The viewport is specified by the above calculated Umin,Umax, Vmin, andVmax.

• The Order of Operations:

•
• Read in the input file.
• Calculate T(-vrp) and R
• Save a copy of PRP(COP) in world space for backface and lighting calculations.
• Calculate PRP(also called COP) in VRC coordinates.
• Calculate T(-prp).
• Calculate vrp'
• Calculate Sh and Sc,

• remember that CW has a z component of 0 and DOP = CW-PRP(after R & T(-vrp)).
• Calculate Nper = Sc*SH*T(-prp)*R*T(-vrp). (all of these are 4x4 matrices)
• Calculate  zproj = - vrp'z / (vrp'z + yon)
• Calculate Window to viewport transformation as described above.
• Calculate Mper with d = zproj.
• Initialize Transform = Identity
• Loop for each rotation and scale the  user clicks on
• Calculate the Rotation or Scale matrix for rotation/scale about the axis that was specified, call it T1.

• Set Transform = T1*Transform

• Transform points to world space, then to normalized canonical view volume:

• pnts' = Nper*Transform*pnts.

• Or, if doing illumination and backface rejection,
• Transform to world space, backface reject, calculate illumination,

• then transform to normalized canonical view volume.

• Clip points

• Transform by Mper.

•  Divide by w.

•   Perform window to viewport mapping.
end for each rotation/scale

Example Wireframe Perspective Viewing

• A Simple Triangle with an easy view specification
• An Example House
• A Skull Example

# 3D Clipping

• We will look at entending Sutherland-Hodgman to 3D.
• Others can be extended just as easily.
• For perspective canonical view volume, the  tests are real simple:
Inside if:
Left:   x > z
Right:  x < -z
Bottom: y > z
Top:    y < -z
Back:   z > -1
Front:  z < zmin

Sample Intersection Calculation:
use parametric representation of the line:
x = x0 + t (x1-x0)      (1)
y = y0 + t (y1-y0)      (2)
z = z0 + t (z1-z0)      (3)
y=z plane:
equation 2=equation 3
gives t = (z0 - y0) /((y1- y0) - (z1 -z0))
plug back into equations 1 & 2 to get x & y, know z=y.
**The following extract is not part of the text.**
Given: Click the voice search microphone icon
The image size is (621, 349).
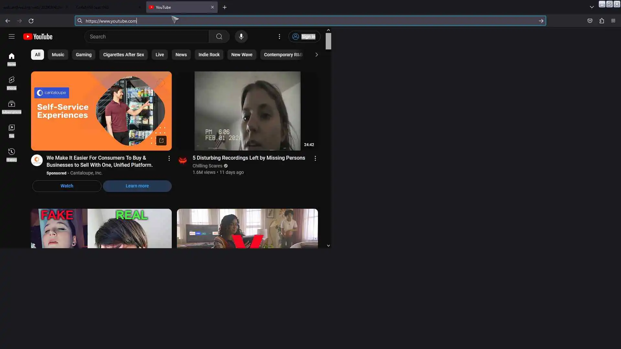Looking at the screenshot, I should click(x=241, y=37).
# BackFace Removal (culling)

• Assume we have outward pointing polygon normals

• ( & they are normalized).
Take cross product of first edge with last edge , since polygons defined clockwise.
(P0->P1 x Pn P0).

• Form the eye vector (PRP -P0 ) & normalize.
• If we take N · E, this gives us the cosine of  the angle between them (* magnitude of each vector =1).
• The polygon is facing us if the angle is <= 90 degrees.
• Reject as a backface if N · E  < 0.
• What will this do for us?
• It gets rid of polygons that we won't see in closed opaque objects.

• In wireframes of a convex polyhedron, it does hidden line removal.

• In shaded rendering of a closed polyhedron, it does hidden surface removal.

• How much computation should this save?
•

Note: Most of the figures in this chapter are scanned from and copyrighted in Introduction to Computer Graphics by Foley, Van Dam, Feiner,
Hughes, and Phillips, Addison Wesley 1994.